#### ЗАДАНИЯ
1. Выпишите из фрагмента о судебном заседании по делу Филинкова отрывок от слов «Мы смеемся. В» до слов «его не убедила.» включительно.
2. Продолжите рассказ о судебном заседании по делу Филинкова, начав сразу после его последней фразы.

#### ФРАГМЕНТ ТЕКСТА
⟨

Судья Владимир Васюков интересуется, есть ли у сторон вопросы к Лихановой, в том числе у обвиняемого.

«Есть! — радостно подключается Филинков. — Хотел уточнить, готова ли Татьяна обеспечить мне питание, в том числе черничным пирогом, который она так хорошо готовит».

Мы смеемся. В письме, которое отправляла Вите ко дню рождения, я пожелала: «Очень-очень, изо всех сил хочу, чтобы следующий твой день рождения мы праздновали где-нибудь под елками на опушке. Или на набережной Лейтенанта Шмидта, свесив над Невой ноги и глазея на вытянутые шеи портовых кранов (хоть порта там нет, краны — есть). И я обязуюсь испечь для тебя черничный пирог».

Судья Васюков сдвинул брови: «Суд отклоняет вопрос о пироге».

Потом долго выведывали — чем это мои условия лучше тех, что обеспечены Филинкову в СИЗО на Шпалерной. Судья, похоже, всерьез в этом сомневался. Как и в чистоте намерений заявительницы: странно это, какие такие отношения могут нас связывать при такой разнице в возрасте. Интересовался моим семейным положением и количеством комнат. Версия о дружеском расположении и сострадании к прошедшему через пытки Филинкову его не убедила.


«Сейчас ведь Филинкова не пытают?» — «Теперь, насколько мне известно, нет». — «Ну и в чем необходимость помещения под домашний арест к вам?»

⟩

#### ДАННЫЕ
⟨

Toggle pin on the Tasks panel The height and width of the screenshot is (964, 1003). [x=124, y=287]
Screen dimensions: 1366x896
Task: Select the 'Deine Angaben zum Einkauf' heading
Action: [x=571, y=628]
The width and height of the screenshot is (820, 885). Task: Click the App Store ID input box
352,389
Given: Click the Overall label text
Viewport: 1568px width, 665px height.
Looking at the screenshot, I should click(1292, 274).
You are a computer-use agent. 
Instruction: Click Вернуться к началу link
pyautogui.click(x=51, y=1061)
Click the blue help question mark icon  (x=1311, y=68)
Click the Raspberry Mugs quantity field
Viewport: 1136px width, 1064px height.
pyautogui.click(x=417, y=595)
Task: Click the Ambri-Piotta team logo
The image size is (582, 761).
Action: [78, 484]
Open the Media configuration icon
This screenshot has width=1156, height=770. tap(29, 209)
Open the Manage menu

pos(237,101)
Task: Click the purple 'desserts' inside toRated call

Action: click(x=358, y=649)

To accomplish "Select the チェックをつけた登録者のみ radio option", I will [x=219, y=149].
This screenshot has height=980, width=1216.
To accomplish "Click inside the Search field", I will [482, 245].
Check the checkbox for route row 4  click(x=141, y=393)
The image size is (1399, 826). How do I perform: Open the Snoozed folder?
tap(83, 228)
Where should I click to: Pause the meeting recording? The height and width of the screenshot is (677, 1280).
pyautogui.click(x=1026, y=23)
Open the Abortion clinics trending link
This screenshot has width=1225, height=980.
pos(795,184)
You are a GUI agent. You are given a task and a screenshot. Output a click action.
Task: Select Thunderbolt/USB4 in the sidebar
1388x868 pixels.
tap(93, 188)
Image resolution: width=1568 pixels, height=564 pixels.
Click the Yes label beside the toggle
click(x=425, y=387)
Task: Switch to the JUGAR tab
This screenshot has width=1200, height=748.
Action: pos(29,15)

⟩

#### ОТВЕТЫ
1.
Мы смеемся. В письме, которое отправляла Вите ко дню рождения, я пожелала: «Очень-очень, изо всех сил хочу, чтобы следующий твой день рождения мы праздновали где-нибудь под елками на опушке. Или на набережной Лейтенанта Шмидта, свесив над Невой ноги и глазея на вытянутые шеи портовых кранов (хоть порта там нет, краны — есть). И я обязуюсь испечь для тебя черничный пирог».

Судья Васюков сдвинул брови: «Суд отклоняет вопрос о пироге».

Потом долго выведывали — чем это мои условия лучше тех, что обеспечены Филинкову в СИЗО на Шпалерной. Судья, похоже, всерьез в этом сомневался. Как и в чистоте намерений заявительницы: странно это, какие такие отношения могут нас связывать при такой разнице в возрасте. Интересовался моим семейным положением и количеством комнат. Версия о дружеском расположении и сострадании к прошедшему через пытки Филинкову его не убедила.

2.
Захотелось в ответ поинтересоваться — почему сам судья Васюков все еще предпочитает жить дома, а не в камере. Сдержавшись, привела другие доводы: Виктор серьезно болен, в изоляторе ему не оказывают нужного лечения, он не может своевременно и бесперебойно получать необходимые лекарства. К тому же с его букетом заболеваний, включая псориаз, крайне важно соблюдение гигиены (а в СИЗО горячий душ — раз в неделю), правильное питание, не исчерпываемое черничным пирогом. И вообще, при псориазе показано санаторно-курортное лечение. Раз вы не готовы на него заменить арест, я обязуюсь создать у себя условия, максимально приближенные к санаторно-курортным, отдайте мальчика.

Следователь ФСБ Геннадий Беляев, уточнив род моих занятий, поинтересовался, есть ли в моей квартире интернет (домашний арест запрещает эту опцию). Заверила, что готова его обрубить, отдайте мальчика.

«Полагаю необходимым вернуться к вопросу о черничном пироге», — неожиданно заявил судья.

«Хотите рецептик?» — живо откликнулась я.

Но, как оказалось, суд хотел объяснений — откуда Филинкову известно, что я хорошо готовлю черничный пирог, если, с моих слов, мы с ним прежде не были знакомы.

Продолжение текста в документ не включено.